### Exercise aim
Repeat word for word the part of the court opinion starting at "The case is" and ending at "DENIED IN PART.".

### Page text
------------

United States District Court, Western District of Arkansas
May 30, 2023
CIVIL 2:22-cv-02131-PKH-MEF (W.D. Ark. May. 30, 2023)

Opinion

CIVIL 2:22-cv-02131-PKH-MEF

05-30-2023

CHRISTOPHER MICHAEL LECLAIRE PLAINTIFF v. DEPUTY RICHARD DYER, Crawford County Sheriff's Department; DEPUTY BRANDON CHANCEY, Crawford County Sheriff's Department; BRIAN TEJADA, Parole Officer Sebastian County DEFENDANTS


REPORT AND RECOMMENDATION OF THE MAGISTRATE JUDGE

HON. MARK E. FORD UNITED STATES MAGISTRATE JUDGE

Plaintiff, Christopher Michael LeClaire (“LeClaire”), a prisoner, filed the above-captioned civil rights matter pursuant to 42 U.S.C. § 1983. LeClaire proceeds pro se and in forma pauperis (IFP). (ECF No. 3). The Court initially recommended that this matter be stayed pursuant to the Younger abstention principles because the factual predicate of the Complaint-the circumstances surrounding Plaintiff's arrest and subsequent incarceration-was also the subject of ongoing state criminal proceedings. (ECF No. 6). Those criminal proceedings resolved, and Plaintiff requested that the stay be lifted. (ECF No. 8). The Court granted Plaintiff's motion to reopen the case and directed him to file an Amended Complaint. (ECF No. 9).

The case is now before the Court on Separate Defendant Brian Tejada's Motion to Dismiss the Amended Complaint. (ECF No. 17). LeClaire filed a response to the Motion and a Supplement. (ECF Nos. 20 & 21). Pursuant to the provisions of 28 U.S.C. § 636(b)(1) and (3), the Honorable P. K. Holmes, III, Senior United States District Judge, referred the Motion to Dismiss to the undersigned for the purpose of making a Report and Recommendation. For the reasons outlined below, the undersigned RECOMMENDS that the Motion to Dismiss (ECF No. 17) be GRANTED IN PART and DENIED IN PART.

------------

### Given entries
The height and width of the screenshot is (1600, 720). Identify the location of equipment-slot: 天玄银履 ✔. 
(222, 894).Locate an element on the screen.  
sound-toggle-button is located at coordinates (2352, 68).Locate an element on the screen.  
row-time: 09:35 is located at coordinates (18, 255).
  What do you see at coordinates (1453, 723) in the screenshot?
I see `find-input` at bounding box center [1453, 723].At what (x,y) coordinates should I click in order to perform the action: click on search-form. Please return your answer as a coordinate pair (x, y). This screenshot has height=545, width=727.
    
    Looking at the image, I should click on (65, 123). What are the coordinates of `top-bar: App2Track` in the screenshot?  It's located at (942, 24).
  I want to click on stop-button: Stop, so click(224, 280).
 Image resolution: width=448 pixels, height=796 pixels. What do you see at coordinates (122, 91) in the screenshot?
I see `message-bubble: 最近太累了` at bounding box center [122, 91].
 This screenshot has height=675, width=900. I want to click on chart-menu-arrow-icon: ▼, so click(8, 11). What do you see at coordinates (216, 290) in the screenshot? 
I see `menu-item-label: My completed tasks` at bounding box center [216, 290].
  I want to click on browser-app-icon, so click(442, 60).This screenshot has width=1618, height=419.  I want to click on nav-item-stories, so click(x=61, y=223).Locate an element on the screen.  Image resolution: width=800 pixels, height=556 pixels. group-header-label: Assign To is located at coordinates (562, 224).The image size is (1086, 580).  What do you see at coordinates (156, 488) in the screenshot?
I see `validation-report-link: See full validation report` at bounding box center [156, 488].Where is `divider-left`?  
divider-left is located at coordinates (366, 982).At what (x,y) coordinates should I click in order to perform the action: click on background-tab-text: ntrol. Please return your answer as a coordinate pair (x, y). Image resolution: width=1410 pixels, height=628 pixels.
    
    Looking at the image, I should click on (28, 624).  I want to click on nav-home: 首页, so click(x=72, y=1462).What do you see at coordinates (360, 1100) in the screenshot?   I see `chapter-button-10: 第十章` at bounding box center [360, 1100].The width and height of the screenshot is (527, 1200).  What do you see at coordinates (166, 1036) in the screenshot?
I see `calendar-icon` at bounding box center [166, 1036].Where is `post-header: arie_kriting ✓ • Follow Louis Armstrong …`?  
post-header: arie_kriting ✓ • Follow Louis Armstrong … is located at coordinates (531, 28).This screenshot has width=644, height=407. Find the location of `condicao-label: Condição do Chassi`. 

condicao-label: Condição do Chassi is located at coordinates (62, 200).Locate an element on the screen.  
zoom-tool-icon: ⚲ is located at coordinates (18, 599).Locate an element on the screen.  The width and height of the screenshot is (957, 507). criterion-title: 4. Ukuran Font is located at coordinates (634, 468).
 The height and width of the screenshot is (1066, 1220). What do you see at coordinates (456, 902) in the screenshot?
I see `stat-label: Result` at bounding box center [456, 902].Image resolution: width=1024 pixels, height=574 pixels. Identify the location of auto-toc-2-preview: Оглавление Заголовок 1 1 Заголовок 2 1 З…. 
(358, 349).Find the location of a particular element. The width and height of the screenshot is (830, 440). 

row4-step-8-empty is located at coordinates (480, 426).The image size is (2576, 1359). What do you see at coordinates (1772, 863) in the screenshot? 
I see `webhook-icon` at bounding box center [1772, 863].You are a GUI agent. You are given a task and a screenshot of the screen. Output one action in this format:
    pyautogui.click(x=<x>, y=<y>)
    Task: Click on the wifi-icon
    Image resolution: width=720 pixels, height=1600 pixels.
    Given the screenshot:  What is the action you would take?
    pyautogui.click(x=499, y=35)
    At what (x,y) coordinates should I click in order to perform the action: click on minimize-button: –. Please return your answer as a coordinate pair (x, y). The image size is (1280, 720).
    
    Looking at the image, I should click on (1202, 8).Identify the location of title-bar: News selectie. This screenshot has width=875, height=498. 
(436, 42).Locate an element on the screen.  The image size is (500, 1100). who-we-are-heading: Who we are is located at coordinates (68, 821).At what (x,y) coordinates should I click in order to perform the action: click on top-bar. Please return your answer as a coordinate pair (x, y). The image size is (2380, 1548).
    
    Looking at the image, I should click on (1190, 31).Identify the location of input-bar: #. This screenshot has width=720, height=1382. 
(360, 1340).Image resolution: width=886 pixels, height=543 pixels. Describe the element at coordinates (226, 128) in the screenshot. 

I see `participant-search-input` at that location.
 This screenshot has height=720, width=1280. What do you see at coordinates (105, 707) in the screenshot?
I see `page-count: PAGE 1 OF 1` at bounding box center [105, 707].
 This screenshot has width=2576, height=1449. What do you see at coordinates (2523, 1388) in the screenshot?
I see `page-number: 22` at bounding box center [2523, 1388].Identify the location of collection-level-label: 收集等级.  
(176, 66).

------------

### Output
The case is now before the Court on Separate Defendant Brian Tejada's Motion to Dismiss the Amended Complaint. (ECF No. 17). LeClaire filed a response to the Motion and a Supplement. (ECF Nos. 20 & 21). Pursuant to the provisions of 28 U.S.C. § 636(b)(1) and (3), the Honorable P. K. Holmes, III, Senior United States District Judge, referred the Motion to Dismiss to the undersigned for the purpose of making a Report and Recommendation. For the reasons outlined below, the undersigned RECOMMENDS that the Motion to Dismiss (ECF No. 17) be GRANTED IN PART and DENIED IN PART.